↓

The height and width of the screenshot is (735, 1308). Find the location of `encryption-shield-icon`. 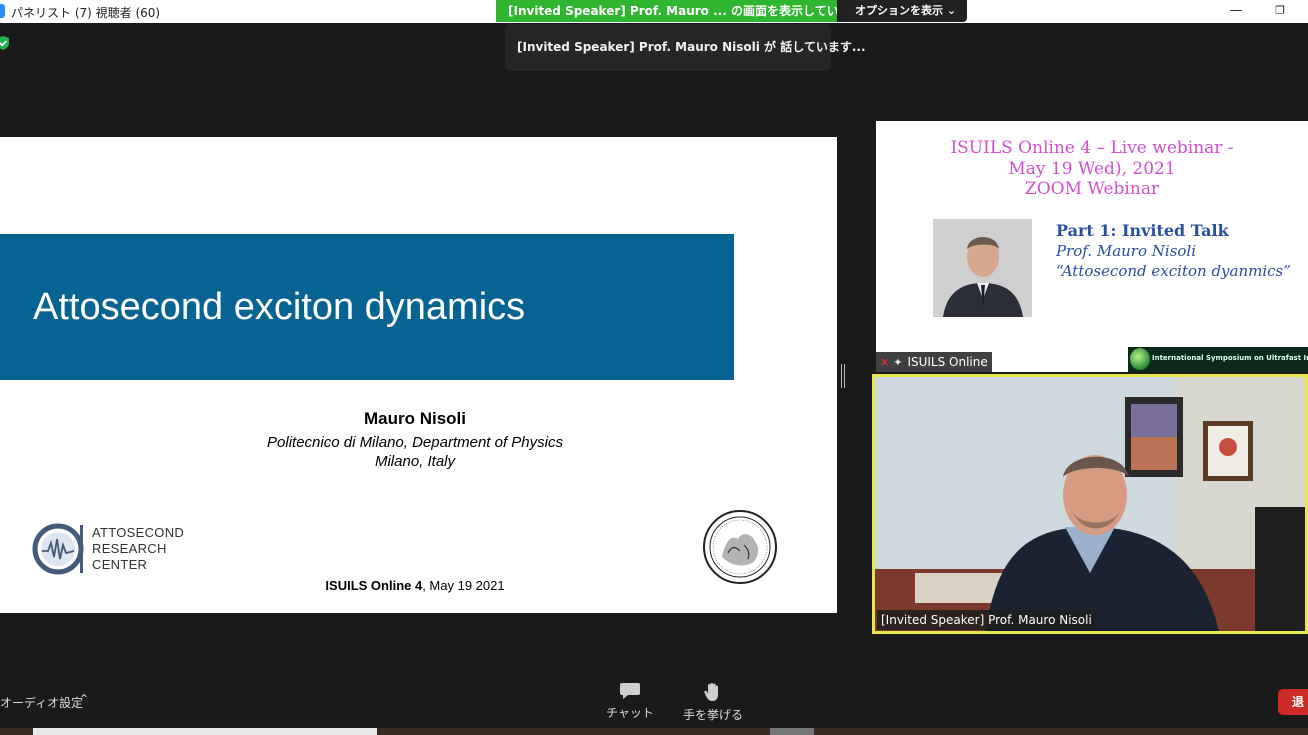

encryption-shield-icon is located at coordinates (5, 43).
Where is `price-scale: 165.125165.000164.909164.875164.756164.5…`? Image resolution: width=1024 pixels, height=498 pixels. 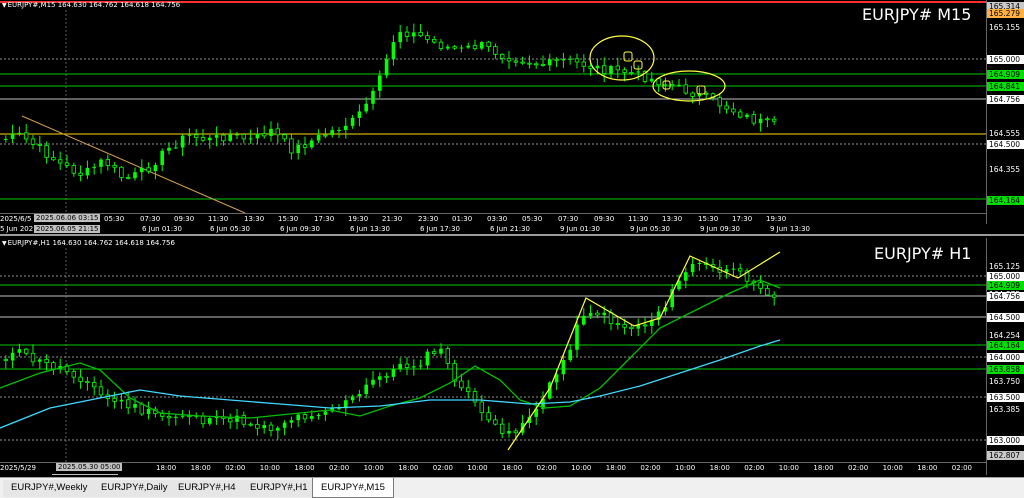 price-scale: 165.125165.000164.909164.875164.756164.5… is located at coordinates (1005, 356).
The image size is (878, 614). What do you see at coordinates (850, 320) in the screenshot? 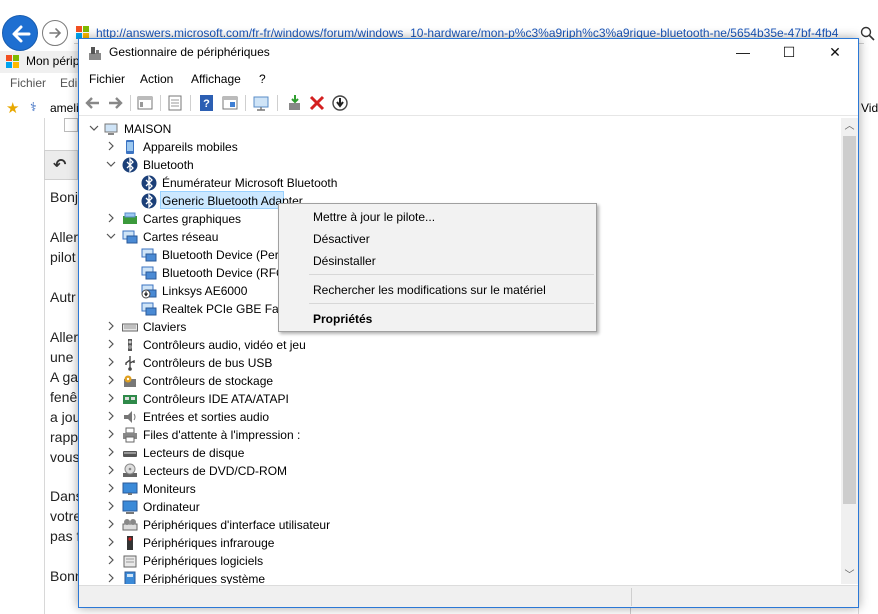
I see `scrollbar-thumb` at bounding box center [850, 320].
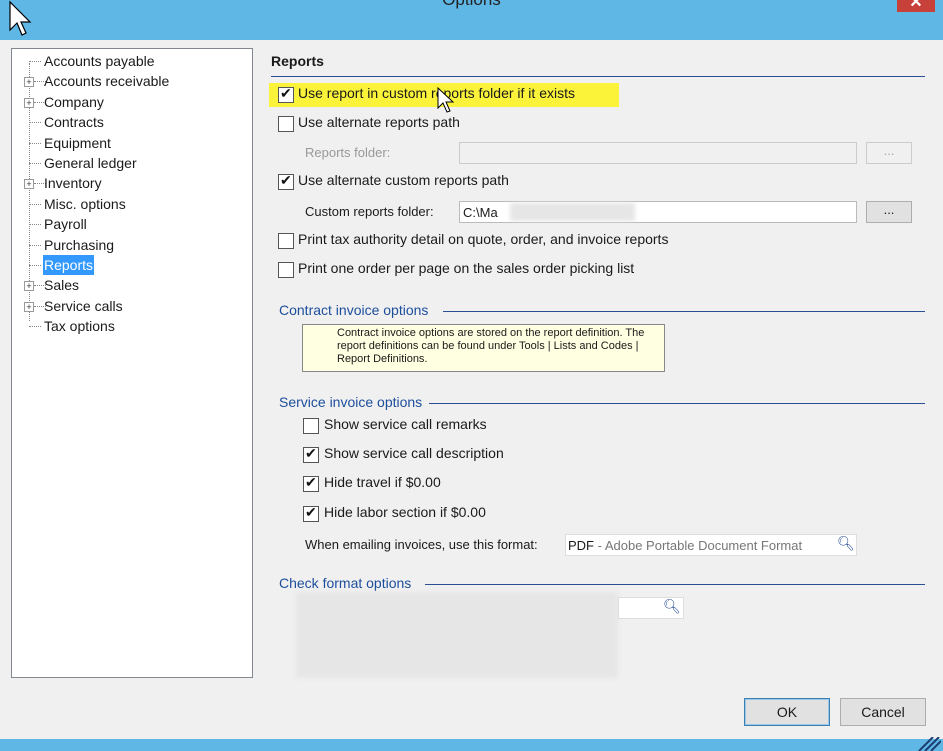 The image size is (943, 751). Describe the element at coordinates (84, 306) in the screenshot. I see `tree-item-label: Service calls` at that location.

↑

Work instruction >> Copy the data from the line with "The image size is (878, 614)." through the end, swapping "What do you see" for "What is shown" and changing nothing else. Omit the pictures.

Answer to the problem >>
The image size is (878, 614). What is shown at coordinates (850, 320) in the screenshot? 
I see `scrollbar-thumb` at bounding box center [850, 320].
 The image size is (943, 751). Describe the element at coordinates (84, 306) in the screenshot. I see `tree-item-label: Service calls` at that location.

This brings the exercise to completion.